Irxleben/Hohe Börde. An den Personalkosten für die Kinderbetreuung kann wegen der gesetzlich vorgeschriebenen Betreuungsschlüssel in den Kitas überhaupt nicht gerüttelt werden. Dennoch gibt es nach Einschätzung des Schackensleber Gemeinderates Ernst Daenecke (CDU) sowohl bei den Kitas als auch bei den Feuerwehren Sparpotenzial. "Es gilt, den Vorteil der größeren Einheitsgemeinde zu nutzen. Wir reden bisher nur über Split und Streusalz, die beim gemeinsamen Einkauf für alle Ortschaften billiger werden können. Rabattmöglichkeiten durch gemeinsame Ausschreibungen gibt es aber auch bei den größten Kostenpositionen, Kinderbetreuung und Feuerwehren", unterstrich Daenecke und stellte im Finanzausschuss einen Antrag. Danach soll die Verwaltung für den bis zum Herbst zu erarbeitenden Nachtragshaushalt 2010 das Defizit für Kitas und Wehren um zehn Prozent senken.

Daeneckes Fraktionskollege Albrecht von Bodenhausen ergänzte: "Es geht nicht um das Streichen von Anschaffungen, sondern um das Einsparen von Kosten. Diese Möglichkeit bietet jetzt die größere Verwaltungseinheit." Das Irxleber Ausschussmitglied Eckhard Pollmer unterstützte den Vorschlag.

Erste Spareffekte

Über erste Erfolge der Sparbemühungen konnte Bürgermeisterin Steffi Trittel den Ausschussmitgliedern auf Anfrage berichten: "Allein durch die zentrale Vergabe von Telefondienstleistungen haben wird schon erhebliche Rabatteffekte erzielt. Demnächst werden wir im Hauptausschuss ähnliche Vorschläge für die gemeinsame Ausschreibung von Versicherungsdiensleistungen machen."

Der Finanzausschuss nahm dies mit Wohlwollen zur Kenntnis.

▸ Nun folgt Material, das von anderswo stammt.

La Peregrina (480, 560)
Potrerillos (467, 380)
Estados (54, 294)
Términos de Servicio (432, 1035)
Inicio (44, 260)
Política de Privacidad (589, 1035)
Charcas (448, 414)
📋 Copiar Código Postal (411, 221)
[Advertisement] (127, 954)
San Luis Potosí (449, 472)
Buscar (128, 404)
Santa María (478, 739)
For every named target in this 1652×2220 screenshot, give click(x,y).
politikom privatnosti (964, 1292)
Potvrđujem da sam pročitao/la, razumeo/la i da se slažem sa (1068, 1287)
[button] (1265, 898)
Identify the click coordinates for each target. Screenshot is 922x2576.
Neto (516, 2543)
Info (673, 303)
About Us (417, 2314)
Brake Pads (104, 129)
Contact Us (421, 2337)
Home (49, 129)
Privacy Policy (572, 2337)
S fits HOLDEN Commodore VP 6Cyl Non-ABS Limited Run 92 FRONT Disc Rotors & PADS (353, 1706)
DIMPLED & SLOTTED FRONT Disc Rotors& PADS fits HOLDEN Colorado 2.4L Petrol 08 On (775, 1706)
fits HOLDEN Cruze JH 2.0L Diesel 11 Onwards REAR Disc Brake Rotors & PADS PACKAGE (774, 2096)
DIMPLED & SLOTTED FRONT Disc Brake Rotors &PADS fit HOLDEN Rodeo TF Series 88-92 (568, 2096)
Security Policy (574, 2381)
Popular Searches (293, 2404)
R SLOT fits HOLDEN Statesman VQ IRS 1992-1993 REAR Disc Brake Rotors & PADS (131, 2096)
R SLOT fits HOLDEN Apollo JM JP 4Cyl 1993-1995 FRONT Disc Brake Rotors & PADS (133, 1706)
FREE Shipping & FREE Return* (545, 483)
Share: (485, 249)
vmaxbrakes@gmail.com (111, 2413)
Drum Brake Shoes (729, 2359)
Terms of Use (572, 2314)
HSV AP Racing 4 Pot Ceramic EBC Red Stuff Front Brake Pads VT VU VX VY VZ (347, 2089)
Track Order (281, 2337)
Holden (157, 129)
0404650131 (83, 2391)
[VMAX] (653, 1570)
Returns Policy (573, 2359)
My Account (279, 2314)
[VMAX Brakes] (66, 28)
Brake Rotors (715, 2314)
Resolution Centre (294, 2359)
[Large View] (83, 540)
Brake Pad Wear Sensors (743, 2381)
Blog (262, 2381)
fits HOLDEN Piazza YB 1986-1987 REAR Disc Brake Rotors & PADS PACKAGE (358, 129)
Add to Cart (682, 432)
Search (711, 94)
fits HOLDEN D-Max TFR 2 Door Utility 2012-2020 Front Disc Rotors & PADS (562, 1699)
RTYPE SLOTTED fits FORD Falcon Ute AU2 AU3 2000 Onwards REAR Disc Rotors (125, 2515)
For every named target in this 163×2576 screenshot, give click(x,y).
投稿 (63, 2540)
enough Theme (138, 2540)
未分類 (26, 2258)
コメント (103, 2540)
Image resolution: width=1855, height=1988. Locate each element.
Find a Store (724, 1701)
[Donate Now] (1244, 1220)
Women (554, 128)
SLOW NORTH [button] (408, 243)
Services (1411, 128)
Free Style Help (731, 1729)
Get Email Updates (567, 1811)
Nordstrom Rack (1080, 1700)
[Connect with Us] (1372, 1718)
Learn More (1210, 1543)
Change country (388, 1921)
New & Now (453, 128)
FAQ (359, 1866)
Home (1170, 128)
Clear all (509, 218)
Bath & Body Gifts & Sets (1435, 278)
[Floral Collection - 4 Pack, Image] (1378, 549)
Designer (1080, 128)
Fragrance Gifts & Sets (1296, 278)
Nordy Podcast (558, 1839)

Zu den ebenfalls geplanten (schrittweisen) Angleichungen der Kita-Gebühren in den zehn kommunalen Kindertagesstätten der Hohen Börde berichtete Bürgermeisterin Trittel: "Wir haben die Ausgaben in den Einrichtungen kalkuliert. Fest steht, wir müssen laut Auflagen der Kommunalaufischt einen Kostendeckungsgrad von 75 Prozent erreichen.

Verwaltung kalkuliert

Fest steht auch, dass das Gebührenniveau in unseren Kitas zwischen 120 und 240 Euro schwankt. Deshalb streben wir ja auch ein einheitliches Gebührenniveau an. Gegenwärtig absolvieren die zuständigen Verwaltungsmitarbeiter ein Seminar, bei dem die gesetzlichen Grundlagen der Kita-Gebühren und ihrer bei uns geplanten Angleichung thematisiert werden. Dabei werden unter anderem die Fragen des ungleichen Gebührenniveaus innerhalb einer Gemeinde wie auch Fragen der rechtlichen Möglichkeiten der Eltern und Kommune diskutiert. Wir werden darüber demnächst ausführlich die politischen Gremien der Gemeinde informieren."